REPUBLIKA.CO.ID, Pada 1955, para pemimpin Masyumi, NU, PSII dan Perti berpeluang kembali untuk memperjuangkan berlakunya syariat Islam, namun usaha itu mengalami jalan buntu.
Sebab, UUD yang dirumuskan konstituante tidak kunjung selesai.
Oleh karena itu, Presiden mengeluarkan Dekrit Presiden 1959 yang menetapkan pembubaran konstituante dan UUD 1945 diberlakukan kembali.
Dalam konsideran Dekrit itu disebutkan bahwa Piagam Jakarta menjiwai dan merupakan suatu rangkaian kesatuan dengan UUD 1945. Konsideran inilah yang memungkinkan diberlakukannya syariat Islam bagi pemeluknya.
Suasana politik Indonesia segera memasuki masa Demokrasi Terpimpin, saat kekuatan Islam dideskreditkan oleh kekuatan ideologi komunis yang sangat dominan. Masyumi dibubarkan, sementara partai Islam lainnya dipaksa menyesuaikan diri dan tokohnya diintimidasi.
Masa Demokrasi Terpimpin berakhir dengan gagalnya Gerakan 30 September PKI. Tumbangnya Orde lama ini memberikan harapan baru kepada umat Islam.

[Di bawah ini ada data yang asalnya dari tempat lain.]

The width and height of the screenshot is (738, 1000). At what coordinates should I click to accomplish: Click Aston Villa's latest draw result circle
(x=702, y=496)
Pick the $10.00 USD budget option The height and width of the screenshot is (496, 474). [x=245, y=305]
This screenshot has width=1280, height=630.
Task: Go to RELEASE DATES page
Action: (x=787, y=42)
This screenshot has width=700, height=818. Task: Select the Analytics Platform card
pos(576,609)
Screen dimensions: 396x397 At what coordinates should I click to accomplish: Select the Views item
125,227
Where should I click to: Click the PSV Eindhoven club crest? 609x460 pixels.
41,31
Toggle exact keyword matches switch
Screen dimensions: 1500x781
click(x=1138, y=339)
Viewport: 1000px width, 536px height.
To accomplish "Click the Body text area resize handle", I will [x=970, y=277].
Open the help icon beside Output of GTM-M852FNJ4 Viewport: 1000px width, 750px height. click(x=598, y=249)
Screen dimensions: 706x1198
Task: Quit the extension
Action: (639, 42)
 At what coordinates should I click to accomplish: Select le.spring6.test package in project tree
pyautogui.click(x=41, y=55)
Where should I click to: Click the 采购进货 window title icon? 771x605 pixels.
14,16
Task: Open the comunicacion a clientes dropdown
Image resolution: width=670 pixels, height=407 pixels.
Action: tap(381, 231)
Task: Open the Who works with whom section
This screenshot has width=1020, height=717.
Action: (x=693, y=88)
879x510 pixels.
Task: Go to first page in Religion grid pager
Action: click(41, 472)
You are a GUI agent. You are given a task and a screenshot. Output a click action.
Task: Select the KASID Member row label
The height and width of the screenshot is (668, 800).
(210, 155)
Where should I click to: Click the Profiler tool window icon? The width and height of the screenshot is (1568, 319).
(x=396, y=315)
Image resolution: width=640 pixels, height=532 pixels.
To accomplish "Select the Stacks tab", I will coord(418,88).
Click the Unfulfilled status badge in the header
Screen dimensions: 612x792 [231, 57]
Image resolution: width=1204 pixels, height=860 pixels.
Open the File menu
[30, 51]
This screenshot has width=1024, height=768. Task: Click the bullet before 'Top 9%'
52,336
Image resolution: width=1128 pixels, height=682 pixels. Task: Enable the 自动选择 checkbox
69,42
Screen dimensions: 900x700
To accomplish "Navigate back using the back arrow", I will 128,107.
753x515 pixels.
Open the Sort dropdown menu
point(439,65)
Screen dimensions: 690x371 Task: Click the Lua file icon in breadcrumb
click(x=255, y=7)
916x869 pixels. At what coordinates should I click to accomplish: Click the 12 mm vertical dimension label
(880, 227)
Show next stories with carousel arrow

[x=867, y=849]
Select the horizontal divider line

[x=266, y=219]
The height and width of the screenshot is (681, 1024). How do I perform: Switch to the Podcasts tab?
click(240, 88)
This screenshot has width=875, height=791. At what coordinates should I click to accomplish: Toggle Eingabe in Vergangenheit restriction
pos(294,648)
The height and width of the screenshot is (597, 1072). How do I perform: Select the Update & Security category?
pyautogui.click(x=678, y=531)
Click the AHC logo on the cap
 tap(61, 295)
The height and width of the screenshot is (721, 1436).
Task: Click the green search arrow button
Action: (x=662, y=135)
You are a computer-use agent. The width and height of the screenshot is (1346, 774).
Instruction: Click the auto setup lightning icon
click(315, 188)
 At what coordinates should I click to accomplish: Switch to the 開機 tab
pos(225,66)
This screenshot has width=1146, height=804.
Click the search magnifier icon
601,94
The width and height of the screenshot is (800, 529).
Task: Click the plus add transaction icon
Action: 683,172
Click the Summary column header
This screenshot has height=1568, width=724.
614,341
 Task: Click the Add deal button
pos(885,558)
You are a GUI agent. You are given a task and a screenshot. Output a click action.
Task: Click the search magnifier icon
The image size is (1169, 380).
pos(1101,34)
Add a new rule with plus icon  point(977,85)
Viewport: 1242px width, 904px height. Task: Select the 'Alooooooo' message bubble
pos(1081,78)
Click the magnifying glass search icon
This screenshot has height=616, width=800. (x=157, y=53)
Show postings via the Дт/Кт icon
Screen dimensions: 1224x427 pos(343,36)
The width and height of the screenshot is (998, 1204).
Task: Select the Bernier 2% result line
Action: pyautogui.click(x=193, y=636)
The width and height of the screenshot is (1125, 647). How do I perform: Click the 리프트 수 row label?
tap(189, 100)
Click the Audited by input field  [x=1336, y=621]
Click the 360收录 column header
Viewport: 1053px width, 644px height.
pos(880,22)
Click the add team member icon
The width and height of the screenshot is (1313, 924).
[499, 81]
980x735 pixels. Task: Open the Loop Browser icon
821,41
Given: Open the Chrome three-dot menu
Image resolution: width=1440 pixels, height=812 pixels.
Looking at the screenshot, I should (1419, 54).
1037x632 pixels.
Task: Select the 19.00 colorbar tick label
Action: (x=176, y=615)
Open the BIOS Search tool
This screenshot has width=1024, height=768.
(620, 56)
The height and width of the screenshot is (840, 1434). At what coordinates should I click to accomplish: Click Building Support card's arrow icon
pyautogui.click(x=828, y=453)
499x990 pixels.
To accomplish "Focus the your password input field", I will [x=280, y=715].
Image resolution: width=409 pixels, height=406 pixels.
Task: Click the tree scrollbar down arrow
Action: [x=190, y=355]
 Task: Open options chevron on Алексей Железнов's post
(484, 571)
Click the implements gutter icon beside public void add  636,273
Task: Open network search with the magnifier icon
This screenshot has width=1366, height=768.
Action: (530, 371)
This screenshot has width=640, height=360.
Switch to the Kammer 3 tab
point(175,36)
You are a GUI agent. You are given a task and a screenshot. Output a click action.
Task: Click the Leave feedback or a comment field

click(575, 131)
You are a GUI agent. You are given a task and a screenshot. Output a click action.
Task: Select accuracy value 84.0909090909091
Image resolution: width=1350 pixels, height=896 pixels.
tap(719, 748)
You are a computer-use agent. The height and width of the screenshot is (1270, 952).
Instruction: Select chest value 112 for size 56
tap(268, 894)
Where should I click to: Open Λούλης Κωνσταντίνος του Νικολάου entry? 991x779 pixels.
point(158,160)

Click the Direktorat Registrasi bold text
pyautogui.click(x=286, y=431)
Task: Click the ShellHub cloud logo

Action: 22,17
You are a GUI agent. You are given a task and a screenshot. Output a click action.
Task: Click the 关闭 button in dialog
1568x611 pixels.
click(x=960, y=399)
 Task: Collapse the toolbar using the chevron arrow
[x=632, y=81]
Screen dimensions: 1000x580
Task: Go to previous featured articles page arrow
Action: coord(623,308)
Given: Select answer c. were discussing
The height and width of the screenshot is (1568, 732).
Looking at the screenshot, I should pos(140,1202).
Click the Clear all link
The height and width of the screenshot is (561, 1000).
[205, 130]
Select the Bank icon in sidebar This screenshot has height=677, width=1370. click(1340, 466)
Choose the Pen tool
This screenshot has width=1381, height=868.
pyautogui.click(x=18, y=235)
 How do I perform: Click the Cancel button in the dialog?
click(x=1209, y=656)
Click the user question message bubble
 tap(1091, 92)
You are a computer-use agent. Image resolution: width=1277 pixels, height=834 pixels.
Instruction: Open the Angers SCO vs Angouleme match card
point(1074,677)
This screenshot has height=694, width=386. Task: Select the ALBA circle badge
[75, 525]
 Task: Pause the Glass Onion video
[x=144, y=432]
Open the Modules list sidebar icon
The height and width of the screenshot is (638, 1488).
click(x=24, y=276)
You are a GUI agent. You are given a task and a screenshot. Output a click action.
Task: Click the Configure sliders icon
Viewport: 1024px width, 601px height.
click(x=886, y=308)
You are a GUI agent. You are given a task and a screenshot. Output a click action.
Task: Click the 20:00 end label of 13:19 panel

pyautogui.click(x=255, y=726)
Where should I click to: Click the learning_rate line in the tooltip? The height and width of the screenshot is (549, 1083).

Pada masa ini, partai-partai Islam: NU, PSII, Partai Muslimin Indonesia (Parmusi) yang didirikan sebagai wadah penampung aspirasi politik warga Masyumi), dan Perti difusi menjadi satu, yakni Partai Persatuan Pembangunan (PPP).
Akhirnya, sejalan dengan pembaruan politik Indonesia, asas ciri (Islam) dicabut dari PPP, dan oleh karena itu tidak ada lagi partai Islam.